2010.03.15// R. Staniec
Szwajcaria słynie ze swojej dyskrecji – nie tylko w kwestii tajemnicy bankowej. Jednak to właśnie w tym kraju ma siedzibę tuner, który zajmuje się przeróbką aut w którym niemożliwe jest przemknąć niezauważonym.
BF Performance, bo o tej firmie mowa, wzięła na tapetę Lamborghini Gallardo. Owocem prac jest cacuszko nazwane GT600. Wyróżnia się zmniejszoną masą o 43 kg, zestawem aerodynamicznym wykonanym z włókna węglowego oraz zwiększoną mocą. W efekcie, GT600 zostawia w pokonanym polu Lamborghini SV Murcielago.

▶ **PODANE DANE**:
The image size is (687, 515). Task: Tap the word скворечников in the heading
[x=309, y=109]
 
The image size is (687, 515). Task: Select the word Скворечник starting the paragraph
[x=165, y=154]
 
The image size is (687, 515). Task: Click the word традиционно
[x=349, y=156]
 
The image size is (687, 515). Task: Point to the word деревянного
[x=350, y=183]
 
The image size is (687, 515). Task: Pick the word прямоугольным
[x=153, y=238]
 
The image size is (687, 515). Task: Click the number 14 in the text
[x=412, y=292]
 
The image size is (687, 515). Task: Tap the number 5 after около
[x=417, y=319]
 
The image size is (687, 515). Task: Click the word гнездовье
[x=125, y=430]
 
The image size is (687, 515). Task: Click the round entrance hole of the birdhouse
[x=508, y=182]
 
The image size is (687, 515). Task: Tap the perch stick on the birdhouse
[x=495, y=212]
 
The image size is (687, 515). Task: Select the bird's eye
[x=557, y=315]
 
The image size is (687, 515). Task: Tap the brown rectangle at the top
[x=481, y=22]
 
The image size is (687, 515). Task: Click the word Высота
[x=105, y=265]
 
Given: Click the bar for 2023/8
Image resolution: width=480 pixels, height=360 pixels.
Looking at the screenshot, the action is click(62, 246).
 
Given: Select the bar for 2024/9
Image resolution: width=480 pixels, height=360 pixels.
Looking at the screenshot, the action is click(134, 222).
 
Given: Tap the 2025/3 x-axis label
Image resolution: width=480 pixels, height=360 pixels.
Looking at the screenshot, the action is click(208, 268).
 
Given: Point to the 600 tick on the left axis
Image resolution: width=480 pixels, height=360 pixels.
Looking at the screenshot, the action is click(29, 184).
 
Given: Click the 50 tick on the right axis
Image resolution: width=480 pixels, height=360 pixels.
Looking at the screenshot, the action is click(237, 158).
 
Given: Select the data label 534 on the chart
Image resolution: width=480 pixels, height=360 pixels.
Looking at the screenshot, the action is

▶ **POLECENIE DO ZADANIA**:
Zapisz wiernie fragment tekstu o przeróbce Lamborghini Gallardo, zaczynając od słów „BF Performance, bo” i ciągnąc aż do słów „Lamborghini SV Murcielago.”. Dane nie mają tu żadnego znaczenia.

▶ **ROZWIĄZANIE ZADANIA**:
BF Performance, bo o tej firmie mowa, wzięła na tapetę Lamborghini Gallardo. Owocem prac jest cacuszko nazwane GT600. Wyróżnia się zmniejszoną masą o 43 kg, zestawem aerodynamicznym wykonanym z włókna węglowego oraz zwiększoną mocą. W efekcie, GT600 zostawia w pokonanym polu Lamborghini SV Murcielago.